Market Entry is Significant!

So yesterday I stayed home from work sick. The cold I had over the weekend was tame compared to what the kids got hit with…a deep chest cold. And so I didn’t want to spread that around at work. Added advantage is that I had some rest that hopefully would produce a better product from the homework I was behind on. Not so much on the latter.

So my assignment was to give the “significance of entering the chosen market.” Despite passing marketing (though at times it felt like I barely passed) that phrase didn’t resonate as having deep and practical meaning. Explanation: “Focus on international treaties and trade agreements and how they would benefit an Indian based company”. That helped, but there still was a ton of “I really don’t understand this…I hope it makes sense when we’re done.”

What we turned in to the other teams last night was drafts, though, which helps.

There’s a lot of problems facing me on this project, though.

First, I’m just not into it. I hate it, actually. Why? Because it’s not immediately practical and that always sets me off. The solution to this is I need to just get over it. Find something interesting that I can latch onto and run with it. Maybe I need to watch A Passage to India or read Murder on the Orient Express or something that will get me in the zone. I don’t know. Now that this phase is done I’ll focus on getting excited about it.

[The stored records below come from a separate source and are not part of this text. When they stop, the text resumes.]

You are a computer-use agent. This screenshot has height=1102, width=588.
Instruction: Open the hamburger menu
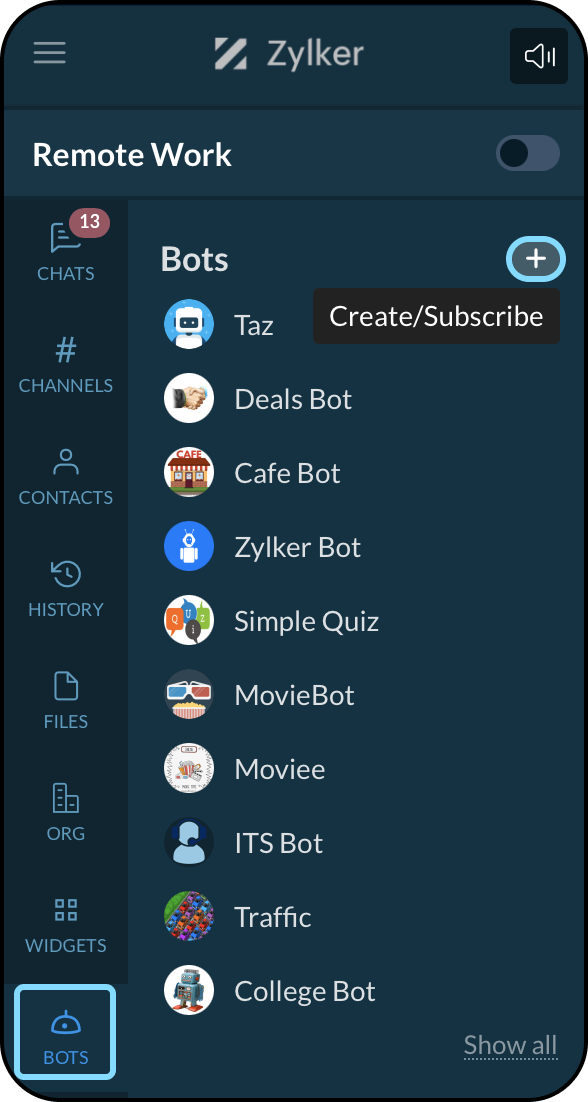pyautogui.click(x=49, y=53)
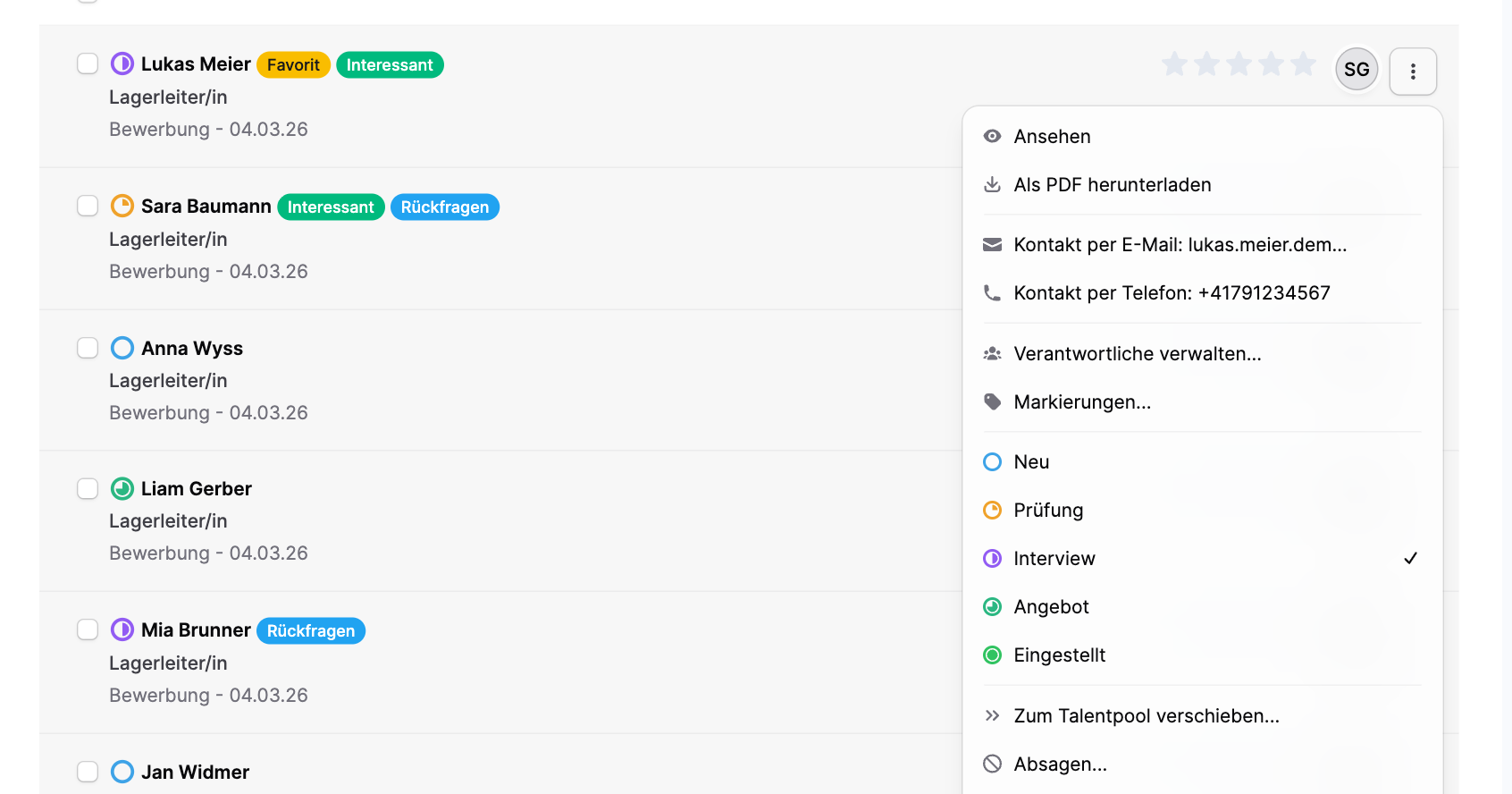Click the phone icon for telephone contact
The height and width of the screenshot is (794, 1512).
992,293
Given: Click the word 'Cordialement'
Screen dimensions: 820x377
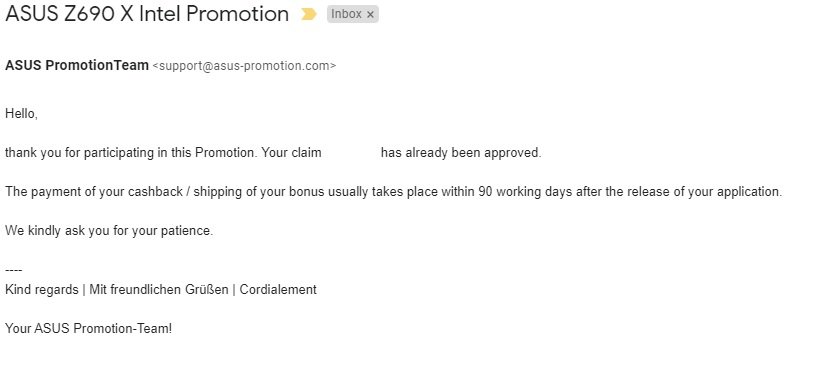Looking at the screenshot, I should click(278, 289).
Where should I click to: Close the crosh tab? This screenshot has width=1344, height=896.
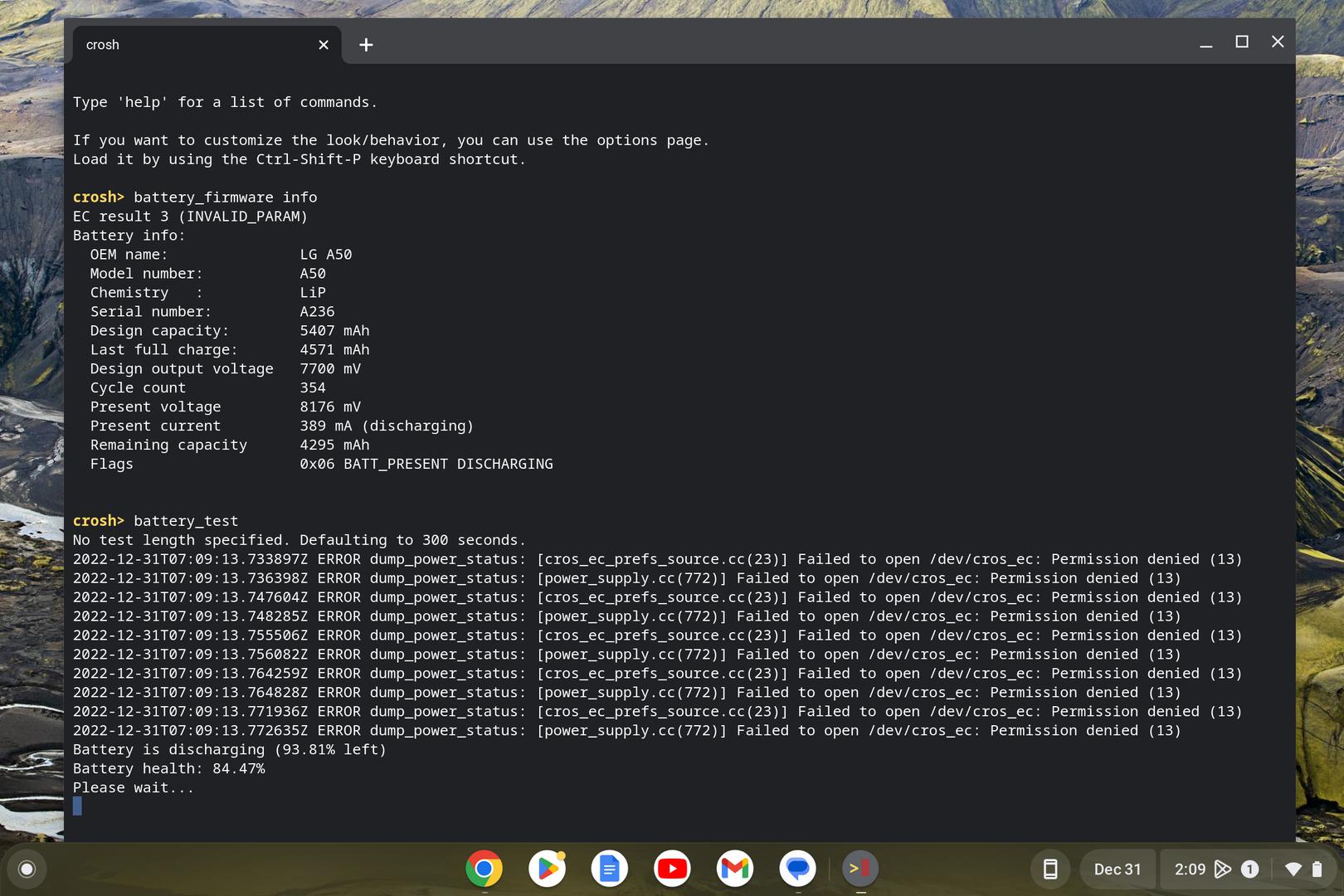point(324,45)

Problem 2 is that I’m fighting off sickness. I actually lost that battle, come to think about it. I spent most of yesterday in bed. It’s able to be overcome, and my team was very encouraging and willing to step into the gap on it. I’m thankful for that but I never want to be the guy other people are picking up slack for. I want to be one of the guys picking up slack for others. Not my choice to get sick, so there’s that.

The last problem (#3 if you’re counting at home) is that the research writing process doesn’t work well for me. Individually reading a bunch, taking notes, and then putting together a paper or project: not my thing. I want to interact with others on the topic. I want to walk around in a room, talking to people who know more than me, and absorb knowledge through listening and interacting. That’s my learning style, and it has worked for most of the EMBA program. Because we have four people on my team who don’t have time for many face to face meetings, I’m kind of stuck on this one. Now if there were margin in my family life my wife and I could probably talk some of this out and she could do the research but she’s in chaos most of the time because our family life is crazy, and we just added this week driving #1 son to a job (and picking him up) thus subtracting about 140 minutes from her day, assuming he’s ready to come home when she gets there in the evening.

Sigh.

So if you’re praying for me, pray I’ll get healthy fast, take interest in this project and get excited about it, and that I’ll find someone to talk to about it so I can feed my learning style and start to grasp the topic. My team is carrying me on this one for sure: I know I’m not leading out and I need to learn to be OK with that too.